• WORK REQUIRED:
Once the line with "This screenshot has width=1239, height=952." is found in the entries below, print it and each following line exactly, stopping after the line with "Given: Select Мережа класів in sidebar"; print nothing else.

Stored data
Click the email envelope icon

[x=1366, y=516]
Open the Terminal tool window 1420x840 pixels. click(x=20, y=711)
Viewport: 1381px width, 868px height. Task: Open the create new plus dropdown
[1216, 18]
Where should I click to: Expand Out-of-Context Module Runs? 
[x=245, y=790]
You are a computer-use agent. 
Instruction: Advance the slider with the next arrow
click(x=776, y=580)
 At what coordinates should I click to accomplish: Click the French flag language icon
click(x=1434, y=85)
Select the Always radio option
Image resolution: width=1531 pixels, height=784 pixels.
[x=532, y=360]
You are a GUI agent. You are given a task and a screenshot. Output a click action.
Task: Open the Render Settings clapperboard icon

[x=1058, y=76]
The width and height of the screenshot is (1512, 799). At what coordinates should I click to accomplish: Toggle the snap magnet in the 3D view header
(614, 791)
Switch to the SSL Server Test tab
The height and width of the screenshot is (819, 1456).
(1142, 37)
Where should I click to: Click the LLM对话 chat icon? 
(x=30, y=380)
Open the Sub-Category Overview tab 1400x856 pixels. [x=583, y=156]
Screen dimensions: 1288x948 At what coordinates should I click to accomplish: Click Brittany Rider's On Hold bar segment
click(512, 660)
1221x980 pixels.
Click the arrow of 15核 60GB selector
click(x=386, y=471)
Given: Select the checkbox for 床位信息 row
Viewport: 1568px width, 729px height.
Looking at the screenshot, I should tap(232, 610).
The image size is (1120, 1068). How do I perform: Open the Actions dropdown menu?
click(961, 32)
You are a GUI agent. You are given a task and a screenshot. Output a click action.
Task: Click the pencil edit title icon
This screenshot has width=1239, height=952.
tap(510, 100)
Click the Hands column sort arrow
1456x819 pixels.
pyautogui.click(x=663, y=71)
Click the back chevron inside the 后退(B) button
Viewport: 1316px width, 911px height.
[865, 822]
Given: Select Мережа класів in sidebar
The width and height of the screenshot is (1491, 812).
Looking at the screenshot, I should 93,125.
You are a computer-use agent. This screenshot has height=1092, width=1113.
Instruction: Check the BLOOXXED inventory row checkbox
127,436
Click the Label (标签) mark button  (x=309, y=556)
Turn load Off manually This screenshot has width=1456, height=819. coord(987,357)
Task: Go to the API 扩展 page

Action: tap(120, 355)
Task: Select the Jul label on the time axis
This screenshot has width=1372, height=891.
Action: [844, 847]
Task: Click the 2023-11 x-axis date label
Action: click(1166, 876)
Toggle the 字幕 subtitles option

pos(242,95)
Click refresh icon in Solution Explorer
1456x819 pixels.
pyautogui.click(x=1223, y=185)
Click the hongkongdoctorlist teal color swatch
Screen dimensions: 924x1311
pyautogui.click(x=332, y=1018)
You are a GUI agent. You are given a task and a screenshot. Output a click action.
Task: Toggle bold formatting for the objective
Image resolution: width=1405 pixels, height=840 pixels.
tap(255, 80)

• SOLUTION TO THIS TASK:
This screenshot has width=1239, height=952.
tap(510, 100)
Click the Hands column sort arrow
1456x819 pixels.
pyautogui.click(x=663, y=71)
Click the back chevron inside the 后退(B) button
Viewport: 1316px width, 911px height.
[865, 822]
Given: Select Мережа класів in sidebar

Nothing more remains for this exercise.